Saturday, November 30, 2013
While I don’t believe in heaven or hell, I do find the following story from Rabbi Haim of Romshishok quite relevant all the same. It’s called “Allegory of the Long Spoons” and it underscores the value of collaborative approach to survival…
I once ascended to the firmaments. I first went to see Hell and the sight was horrifying. Row after row of tables were laden with platters of sumptuous food, yet the people seated around the tables were pale and emaciated, moaning in hunger. As I came closer, I understood their predicament.
Every person held a full spoon, but both arms were splinted with wooden slats so he could not bend either elbow to bring the food to his mouth. It broke my heart to hear the tortured groans of these poor people as they held their food so near but could not consume it.

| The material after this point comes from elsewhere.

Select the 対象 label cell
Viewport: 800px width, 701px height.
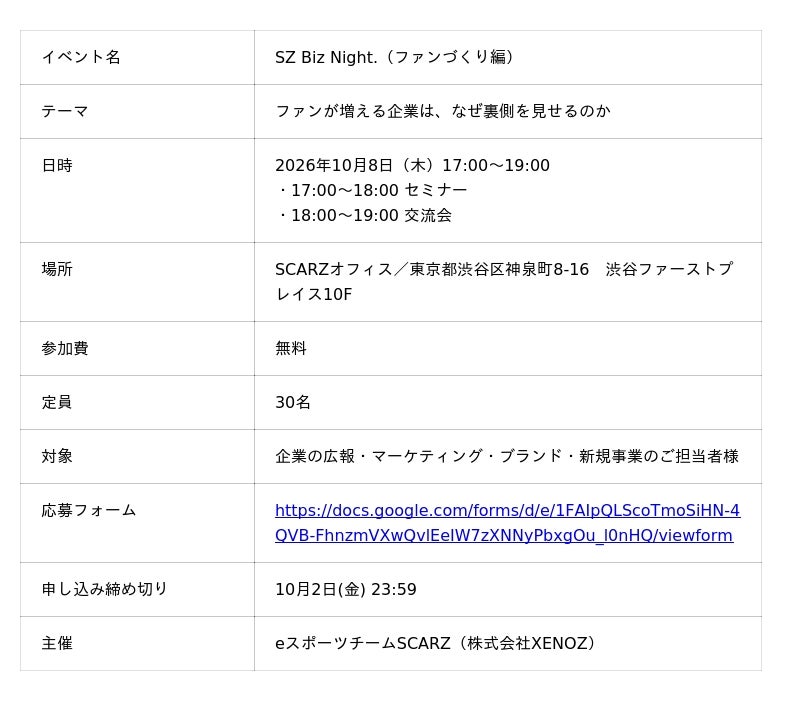tap(137, 456)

Next I went to visit Heaven. I was surprised to see the same setting I had witnessed in Hell—row after row of long tables laden with food. But in contrast to Hell, the people here in Heaven were sitting contentedly talking with each other, obviously sated from their sumptuous meal.

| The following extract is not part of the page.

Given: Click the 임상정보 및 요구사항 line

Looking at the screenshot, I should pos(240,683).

As I came closer, I was amazed to discover that here, too, each person had his arms splinted on wooden slats that prevented him from bending his elbows. How, then, did they manage to eat?
As I watched, a man picked up his spoon and dug it into the dish before him. Then he stretched across the table and fed the person across from him! The recipient of this kindness thanked him and returned the favor by leaning across the table to feed his benefactor.